Look at the returned data, or the data in the database, and see that the range has been modified.

Expected behavior

The input should not be tampered with. If the input is invalid an error should be thrown.

Screenshots

Here is a screenshot of the debugger, showing a function that happens to be taking in the same date twice.

image

You can see in the watch panel that the demo value is the same one sent to supabase.insert, and that the data result in the watch panel is not the same.

System information

Additional Context

If you enter this value into the web UI postgres interprets the range as empty. This seems like a valid result, but I am not sure if the webUI is just making a different modification.
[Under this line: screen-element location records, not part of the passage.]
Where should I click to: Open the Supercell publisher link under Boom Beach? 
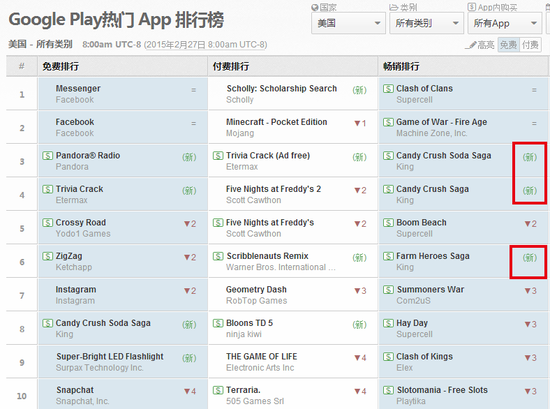coord(414,234)
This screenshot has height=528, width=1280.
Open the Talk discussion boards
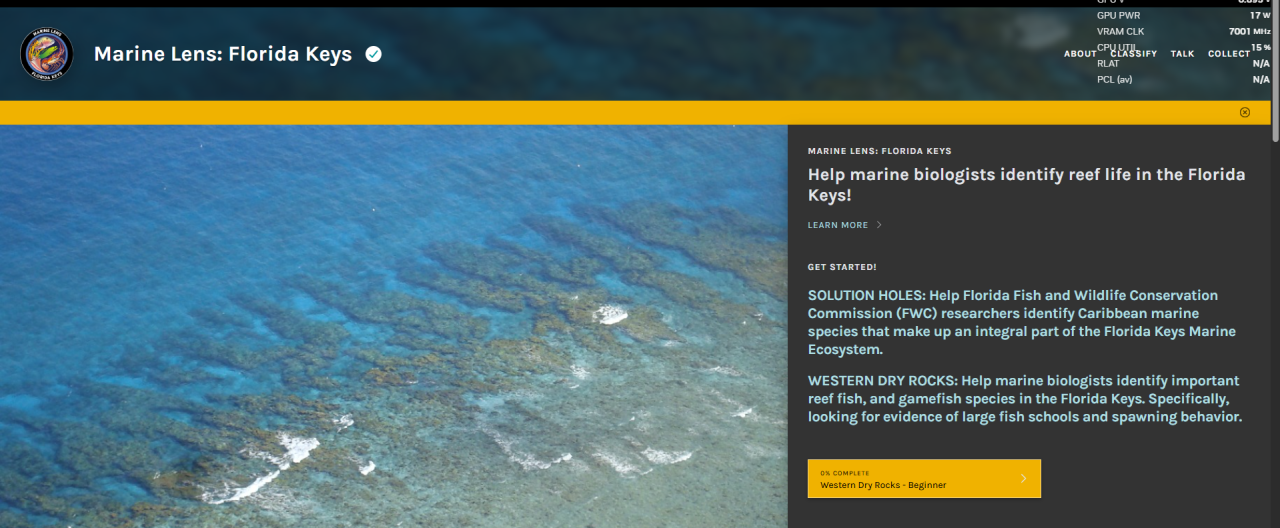[1182, 54]
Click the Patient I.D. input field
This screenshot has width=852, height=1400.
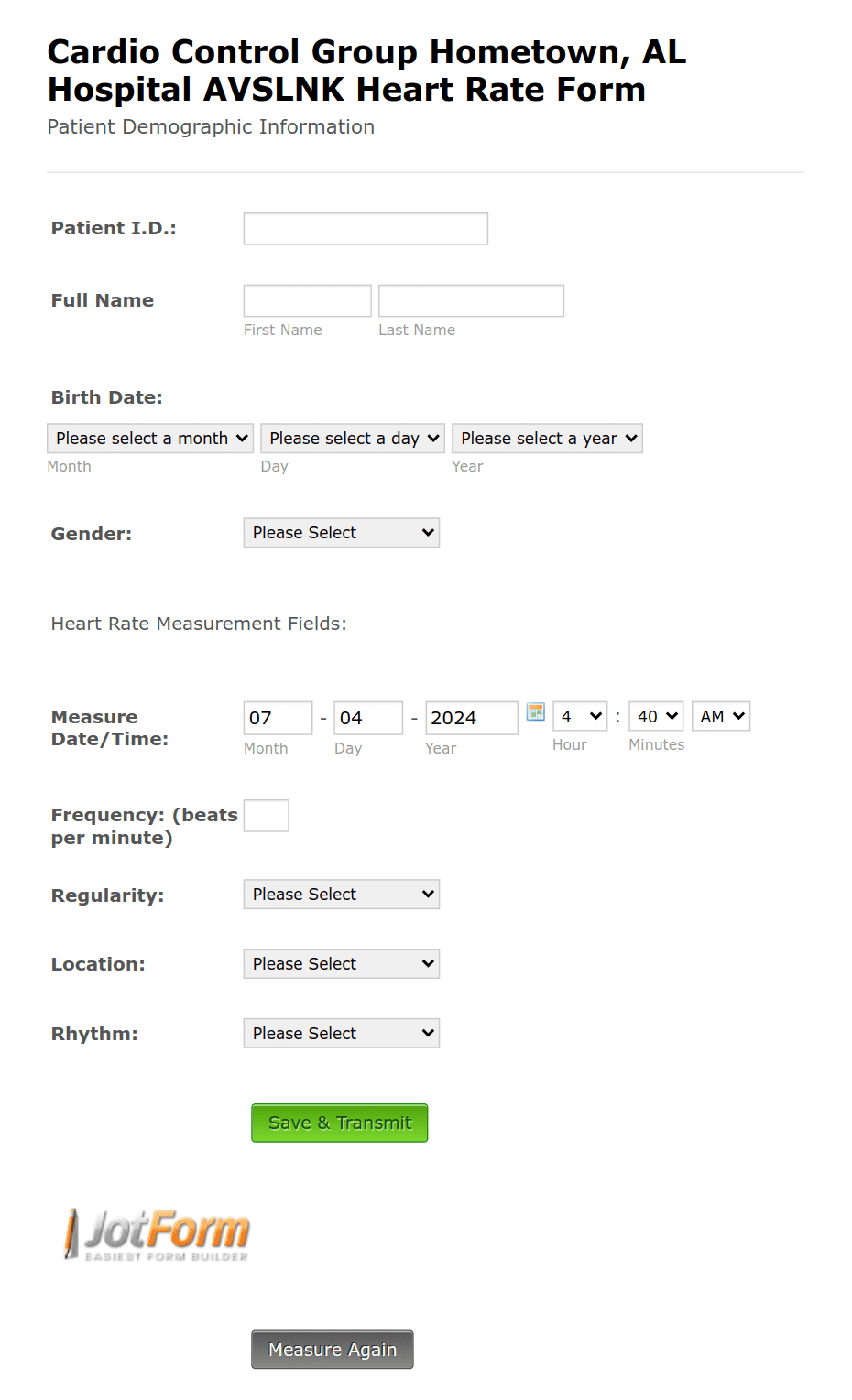pyautogui.click(x=365, y=228)
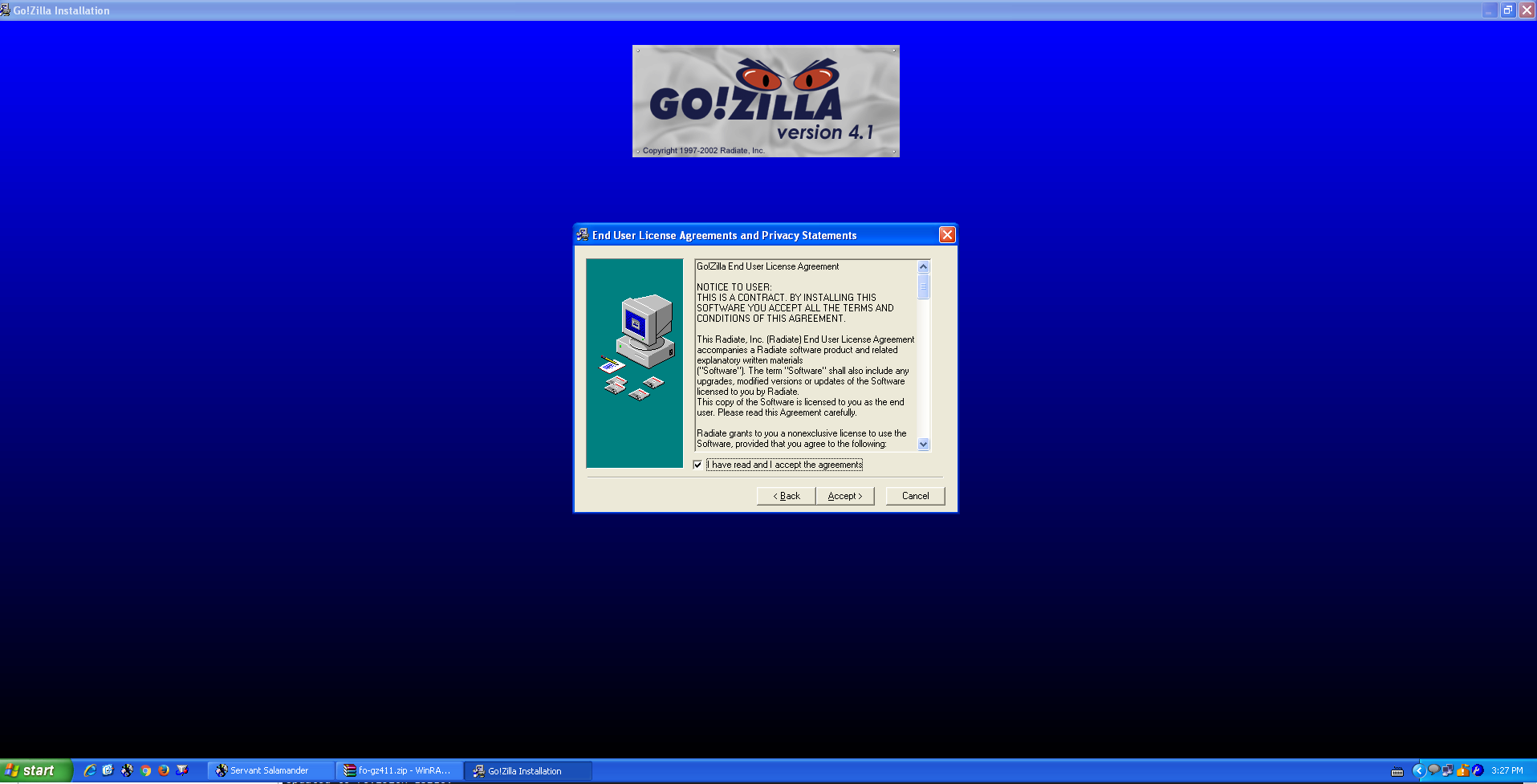Open the on-screen keyboard tray icon
This screenshot has width=1537, height=784.
1397,771
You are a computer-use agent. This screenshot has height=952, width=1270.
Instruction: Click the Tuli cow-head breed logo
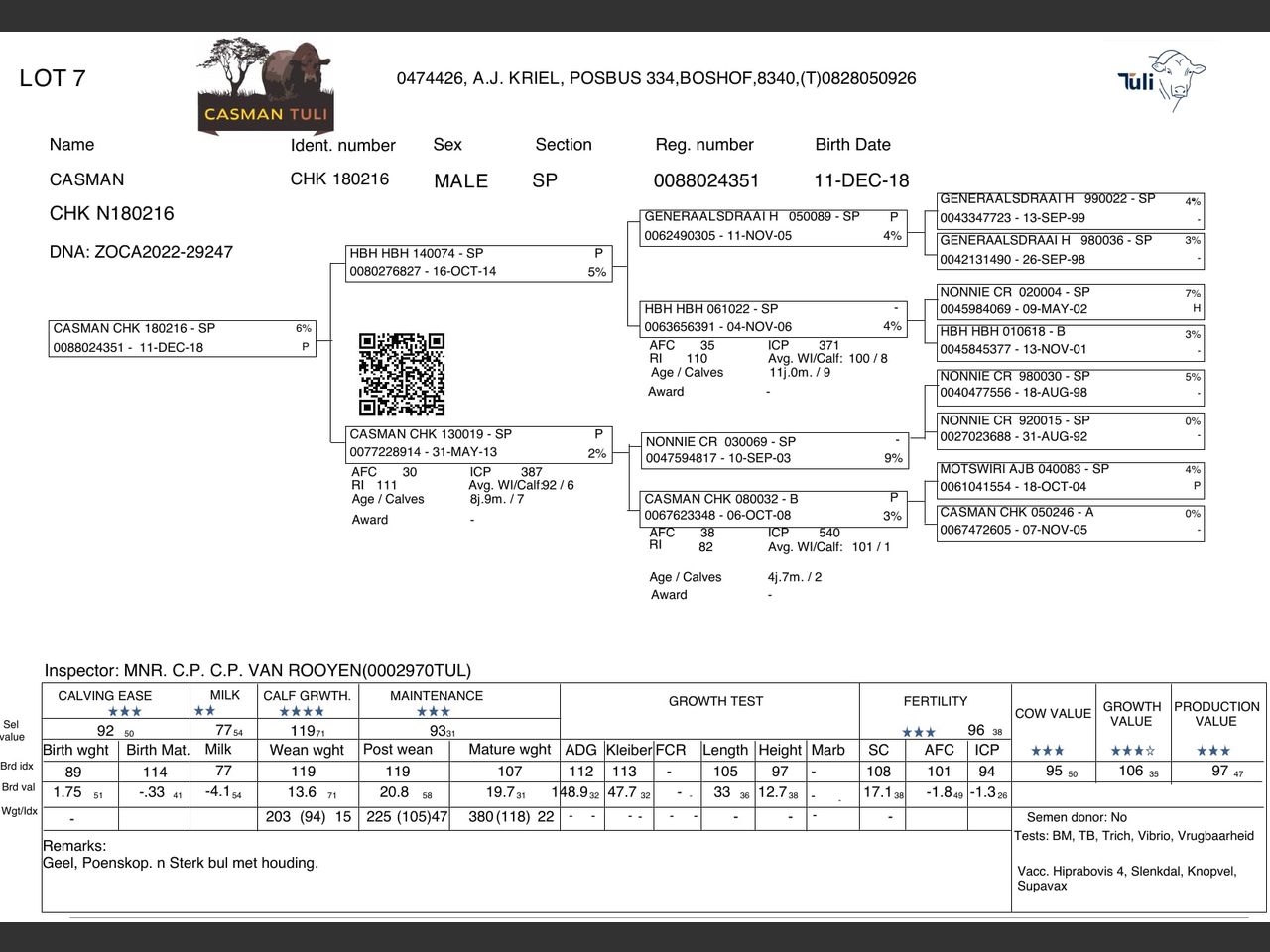click(1162, 77)
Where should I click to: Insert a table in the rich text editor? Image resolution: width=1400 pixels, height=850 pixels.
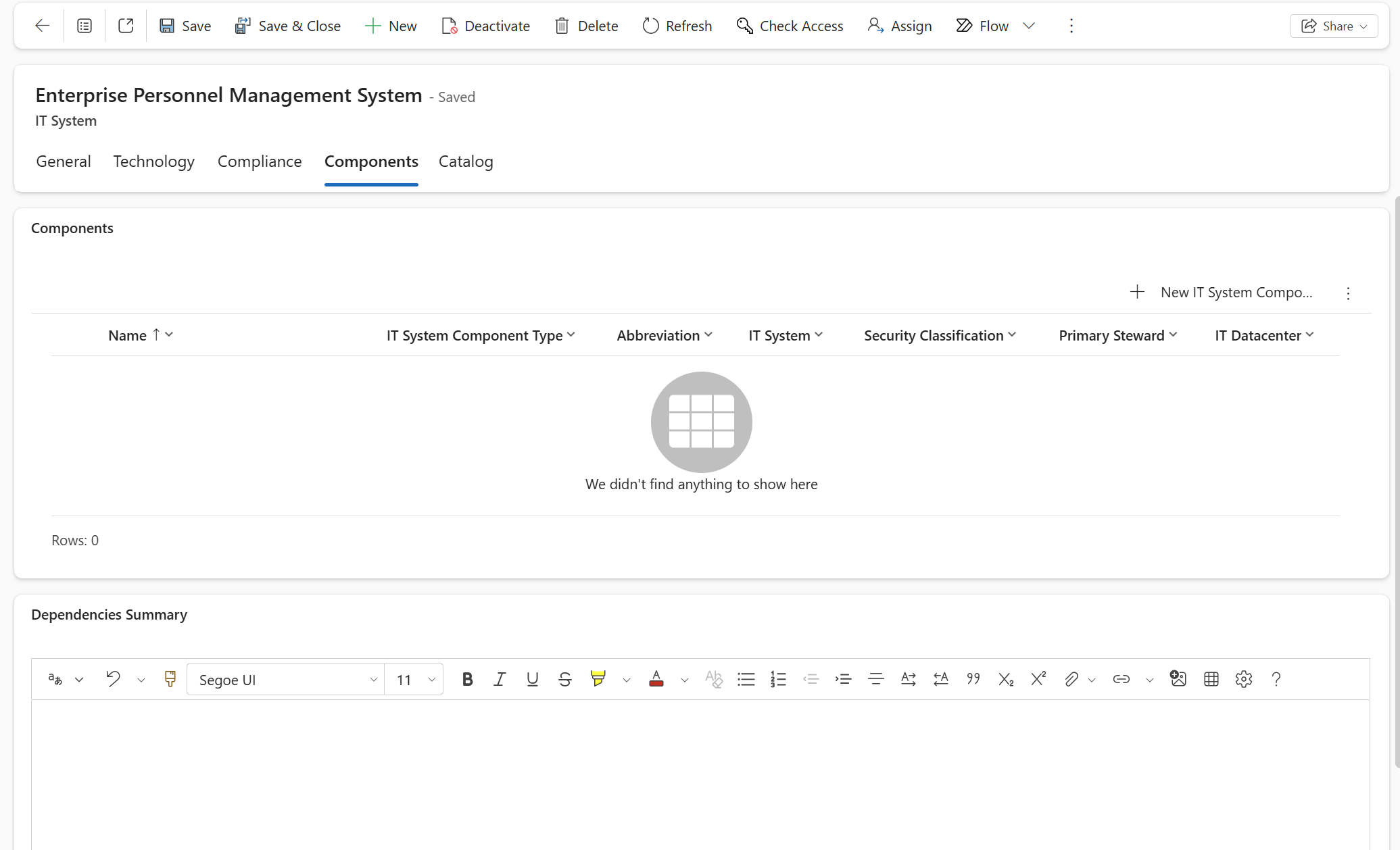(1211, 679)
soedirgo commented 1 year ago

Hey @kyeotic, [2022-12-28, 2022-12-28] is equivalent to [2022-12-28, 2022-12-29) - the latter is just how Postgres decides to display the value. You can try running this on the SQL editor:

select '[2022-12-28, 2022-12-28]'::daterange

The two problems negate each other - if only one is present, the value would be incorrect.

In general, you can't expect the original text formatting of values to be preserved - you'll need a separate text column for that.

kyeotic commented 1 year ago

@soedirgo Thank you for the response!

I don't expect the values to be preserved as entered, I do want them converted into a range because I am doing range-based queries on the data. However, this statement is not correct

the latter is just how Postgres decides to display the value

The value is being modified clientside before being sent to postgres. You can see this in the screenshot, which shows the data in the body of the HTTP request being sent. This modification produces an error.

The Web UI also modifies the input, but it modifies it to empty. This modification does not produce an error.

These behaviors are not aligned, and one of them produces an error. I believe this constitutes a bug in the JS library. If the JS library behaved like the Web UI and sent empty instead, the request would succeed.

soedirgo commented 1 year ago

Are you sure it behaves differently on the dashboard? I can't seem to reproduce that (same result using the Table Editor):

select '[2022-12-28, 2022-12-28]'::daterange as same_day_inclusive, '[2022-12-28, 2022-12-29)'::daterange as next_day_exclusive, '[2022-12-28, 2022-12-28)'::daterange as same_day_exclusive;
| same_day_inclusive      | next_day_exclusive      | same_day_exclusive |
| ----------------------- | ----------------------- | ------------------ |
| [2022-12-28,2022-12-29) | [2022-12-28,2022-12-29) | empty              |

There shouldn't be any client-side modification happening in the library.